◆ Excerpt provided
----------------

Trump's claim that the Obama administration wiretapped his phones during the 2016 campaign and that Obama refused to take action regarding Russian meddling in the 2016 election, as well as Trump's incendiary tweets about federal judges who ruled against his executive orders on immigration, suggest a sense of paranoia commonly associated with autocrats.

Trump has demonstrated a fundamental ignorance of democratic institutions associated with the rule of law, checks and balances, and the separation of powers.

Common to autocratic leaders, Trump sees executive power as absolute and seems confounded when the legislative or judicial branches of government question his decisions.

Trump has seemed willing to ignore norms that are fundamentally aligned with US democracy: equality before the law, freedom of the press, individual rights, due process and inclusiveness.

----------------

◆ Short exercise 1
Count the lines in the entries below that contain the string "text" with case taken into account, and give only that number.
◆ Short exercise 2
Extend the passage above about Trump and autocratic traits, starting after its final sentence.

◆ Extracted data
----------------

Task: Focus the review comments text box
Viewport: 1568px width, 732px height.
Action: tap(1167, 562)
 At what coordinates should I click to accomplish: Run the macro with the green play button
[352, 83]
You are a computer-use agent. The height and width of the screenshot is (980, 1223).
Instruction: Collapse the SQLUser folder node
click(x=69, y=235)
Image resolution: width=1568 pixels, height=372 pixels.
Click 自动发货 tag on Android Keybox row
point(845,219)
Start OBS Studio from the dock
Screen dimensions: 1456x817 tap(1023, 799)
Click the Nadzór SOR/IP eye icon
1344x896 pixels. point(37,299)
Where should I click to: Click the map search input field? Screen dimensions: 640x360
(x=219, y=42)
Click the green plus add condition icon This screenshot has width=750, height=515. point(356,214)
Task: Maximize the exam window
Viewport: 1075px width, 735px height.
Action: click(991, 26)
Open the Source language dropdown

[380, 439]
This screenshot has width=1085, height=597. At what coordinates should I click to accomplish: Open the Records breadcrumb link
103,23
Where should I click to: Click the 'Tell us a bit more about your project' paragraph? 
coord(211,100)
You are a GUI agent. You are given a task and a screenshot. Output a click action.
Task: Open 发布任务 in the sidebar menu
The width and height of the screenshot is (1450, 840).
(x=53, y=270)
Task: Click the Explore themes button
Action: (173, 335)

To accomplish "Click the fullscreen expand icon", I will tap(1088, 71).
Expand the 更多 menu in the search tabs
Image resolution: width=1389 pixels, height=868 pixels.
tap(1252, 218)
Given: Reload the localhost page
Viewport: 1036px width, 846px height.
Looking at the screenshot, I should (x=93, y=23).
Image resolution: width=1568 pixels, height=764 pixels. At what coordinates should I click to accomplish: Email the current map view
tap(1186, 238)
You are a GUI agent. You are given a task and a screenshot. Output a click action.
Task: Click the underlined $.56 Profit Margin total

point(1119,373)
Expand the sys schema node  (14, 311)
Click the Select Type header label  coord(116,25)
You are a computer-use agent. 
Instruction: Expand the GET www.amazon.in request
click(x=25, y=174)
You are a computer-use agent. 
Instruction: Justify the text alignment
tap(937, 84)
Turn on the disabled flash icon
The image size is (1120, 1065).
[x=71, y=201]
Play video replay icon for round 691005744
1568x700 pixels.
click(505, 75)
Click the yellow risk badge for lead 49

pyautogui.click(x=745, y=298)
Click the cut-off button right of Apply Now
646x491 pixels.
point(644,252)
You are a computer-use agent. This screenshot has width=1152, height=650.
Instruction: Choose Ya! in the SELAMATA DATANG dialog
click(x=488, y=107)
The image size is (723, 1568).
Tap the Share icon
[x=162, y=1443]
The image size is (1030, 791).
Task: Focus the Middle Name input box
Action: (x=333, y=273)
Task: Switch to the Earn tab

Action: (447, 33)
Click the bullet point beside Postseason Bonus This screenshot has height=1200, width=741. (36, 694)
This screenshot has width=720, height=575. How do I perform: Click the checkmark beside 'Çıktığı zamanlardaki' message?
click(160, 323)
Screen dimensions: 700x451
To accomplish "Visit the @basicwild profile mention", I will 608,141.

----------------

◆ Answer 1
2

◆ Answer 2
Typical of all autocratic leaders, Trump has a deep-seated distrust of the media. Calling journalists "enemies of the people," Trump's incessant claims that media outlets like the New York Times and the Washington Post create "fake news" is a common attribute of authoritarian regimes.

In response to investigative reports that are critical of his administration, Trump engages in systematic tactics of disinformation. Trump has refined the art of evasion through communicating a multiplicity of falsehoods as a means of obfuscating charges of abuse of power and political misconduct.

The biggest dilemma for an autocrat is confronting the truth. Systematic strategies to implant misinformation have historically provided significant political dividends for demagogues.

From Trump's earliest forays in national politics, the truth was his biggest enemy.

Trump discovered in the 2016 campaign that the perpetuation of lies and deceit could be converted into political capital. Lying on issues actually generated support from Trump's political base, many of whom were low-information voters.

The hope by many that Trump would conform to traditional political norms once elected proved to be a chimera. Trump has obliterated the Orwellian dictum that lies are truth; in Trump's worldview, truth does not exist. It is seen as a political liability.

As president, the debasement of truth has become an important political strategy shaping much of his communication to the American public.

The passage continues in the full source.